The Gangabal Lake, also called Haramukh Ganga, is a lake situated at the foot of Mount Haramukh in Ganderbal district, north of Srinagar, in Indian-administered Kashmir. It is an alpine high altitude oligotrophic lake,  home to many species of fish, including the brown trout. This lake is considered sacred in Hinduism and is one of the homes of Shiva. Kashmiri Hindus perform annual pilgrimage called Harmukh-Gangabal Yatra.

The lake has a maximum length of two and a half kilometers and maximum width of one kilometre. It is fed by precipitation, glaciers and springs.

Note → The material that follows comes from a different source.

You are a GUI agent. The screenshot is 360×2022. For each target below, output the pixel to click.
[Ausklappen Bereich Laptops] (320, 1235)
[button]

The lake water outflows to a nearby Nundkol Lake and then via Wangath Nallah to Sind River.

History
Gangabal has been mentioned in Hindu texts like the Nilamata Purana as well as Rajatarangini. Authors like Walter Roper Lawrence and Francis Younghusband also mentioned Gangabal lake and its association with Hindu rites. In 1519 around 10,000 Kashmiri Brahmans died possibly due to landslides and early snowstorms near Mahlish Meadow during their pilgrimage to Gangabal as they had gone to immerse the ashes of Kashmiri Hindus who were killed by Mir Shams-ud-Din Araqi on the day of Ashura.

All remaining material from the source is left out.